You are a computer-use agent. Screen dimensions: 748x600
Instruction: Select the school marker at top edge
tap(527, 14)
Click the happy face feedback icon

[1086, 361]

· · · · · · ·

#### Что требуется:
Процитируйте без изменений все строки каждого пункта, приведённого выше.

#### Ответ к упражнению:
You are a computer-use agent. Screen dimensions: 748x600
Instruction: Select the school marker at top edge
tap(527, 14)
Click the happy face feedback icon

[1086, 361]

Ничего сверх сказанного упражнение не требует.